One useful technology for melanoma is serial total body photography to detect dynamically changing and therefore suspicious skin lesions.
"You’d want it if you were the patient. But it’s a logistical nightmare to set it up," Dr. Halpern observed.
Conventional total body photography is two-dimensional. Dr. Halpern and his colleagues are working with industry to develop a 3-D total body imaging system. The prototype takes 1 millisecond to acquire a 360-degree color total-body representation. Although such technology is not practical for the typical office practice, it may be a boon for patient care in high-volume skin cancer centers.
American dermatologists as a whole are about a decade behind their European colleagues in embracing dermoscopy as a tool for enhanced assessment of concerning lesions, Dr. Halpern noted.
"We’re still not as good at it as many of them, because they started on the learning curve earlier. But we are rapidly catching up," he added.
The next major advance in melanoma detection that improves upon dermoscopy will require subsurface imaging that provides cellular detail. Optical coherence tomography and high-resolution ultrasound are among the technologies under development, Dr. Halpern said.

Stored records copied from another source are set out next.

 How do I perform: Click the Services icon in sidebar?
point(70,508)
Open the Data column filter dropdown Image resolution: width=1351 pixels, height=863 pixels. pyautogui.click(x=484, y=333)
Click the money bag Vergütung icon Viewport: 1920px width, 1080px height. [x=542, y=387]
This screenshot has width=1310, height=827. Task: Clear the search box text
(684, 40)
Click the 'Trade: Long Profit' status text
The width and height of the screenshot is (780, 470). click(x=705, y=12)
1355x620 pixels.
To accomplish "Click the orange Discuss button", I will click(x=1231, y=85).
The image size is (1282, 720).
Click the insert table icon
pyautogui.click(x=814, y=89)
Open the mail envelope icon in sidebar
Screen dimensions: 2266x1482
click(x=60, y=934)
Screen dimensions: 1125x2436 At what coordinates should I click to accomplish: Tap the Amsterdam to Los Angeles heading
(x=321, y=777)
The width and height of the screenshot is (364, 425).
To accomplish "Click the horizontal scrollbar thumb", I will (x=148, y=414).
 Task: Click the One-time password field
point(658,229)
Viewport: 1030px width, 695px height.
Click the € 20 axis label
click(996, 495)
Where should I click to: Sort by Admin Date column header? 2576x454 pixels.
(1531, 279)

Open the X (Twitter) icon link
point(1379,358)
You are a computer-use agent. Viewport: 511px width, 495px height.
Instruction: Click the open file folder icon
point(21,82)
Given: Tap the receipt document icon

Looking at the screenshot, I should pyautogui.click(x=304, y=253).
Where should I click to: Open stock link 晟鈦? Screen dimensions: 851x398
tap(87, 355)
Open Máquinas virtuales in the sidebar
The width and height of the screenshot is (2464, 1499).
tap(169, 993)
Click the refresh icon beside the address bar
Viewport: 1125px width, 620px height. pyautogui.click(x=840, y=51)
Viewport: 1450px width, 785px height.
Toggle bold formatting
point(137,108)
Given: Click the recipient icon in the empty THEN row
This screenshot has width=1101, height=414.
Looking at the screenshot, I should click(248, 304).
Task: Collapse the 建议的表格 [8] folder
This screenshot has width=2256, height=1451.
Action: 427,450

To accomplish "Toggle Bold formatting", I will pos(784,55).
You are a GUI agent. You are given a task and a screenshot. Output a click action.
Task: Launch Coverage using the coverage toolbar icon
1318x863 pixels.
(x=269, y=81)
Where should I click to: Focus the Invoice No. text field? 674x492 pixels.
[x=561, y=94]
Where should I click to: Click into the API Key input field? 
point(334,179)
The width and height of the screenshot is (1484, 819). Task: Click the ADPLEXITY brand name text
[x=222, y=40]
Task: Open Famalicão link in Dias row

He said he believes that reflectance confocal microscopy holds the greatest promise. "Now there’s a handheld device that runs off of a laptop [VivaNet by Lucid Inc.]. There are clinics in Europe using it routinely. It may or may not play out in clinical practice here," he said.
At present, the only Food and Drug Administration–approved device for melanoma detection is MelaFind, the multispectral imaging system marketed by Mela Sciences. Other diagnostic systems the pipeline for melanoma include the use of electrical impedance spectroscopy and the noninvasive genomic detection of melanoma via RNA analysis of a scraping of stratum corneum off of the lesion.
Dr. Halpern reported serving as a consultant to Canfield Scientific, DermTech, SciBase, Quintiles, and Lucid.